Costs to communities are still being tallied after Republicans shut down the government.
The Obama administration says the government shutdown last fall resulted in nearly 8 million fewer visitors to national parks, costing the parks and surrounding communities an estimated $414 million in lost visitor spending. Utah, Arizona, Colorado, New York, South Dakota and Tennessee all reopened parks. A bill is pending in Congress to reimburse those states. [AP, Rapid City Journal]
Apparently, buzzing livestock with bombers has put ranchers struggling to reconcile moral hazard with self-reliance on their last nerves.

don Juan Thune just voted to extend subsidies for Big Oil and wants Canada to build the climate killing Keystone XL pipe dream for China.
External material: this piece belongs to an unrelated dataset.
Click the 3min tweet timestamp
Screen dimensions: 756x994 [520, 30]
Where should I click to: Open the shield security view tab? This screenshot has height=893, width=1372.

In South Dakota, Senator John Thune and Representative Kristi Noem, both Republicans, have been backing the project, which will run through thousands of acres a valuable ranch land. The ranchers they represent in Washington are disappointed that families in South Dakota may suffer to advance someone else's cause. "They want to push this agenda with these jobs and look good," rancher Dwayne Vig told the Rapid City Journal. "But they are not ranchers. I know John [Thune] comes from a ranching family, but he's not a rancher." He's also not a scientist, but that doesn't stop soon from pushing a project that research indicates will result in catastrophic climate change. [Dave Saldana, Keystone PipeLIES Exposed: The Facts on Petroleum Politicians, Crude Money and Media Spin]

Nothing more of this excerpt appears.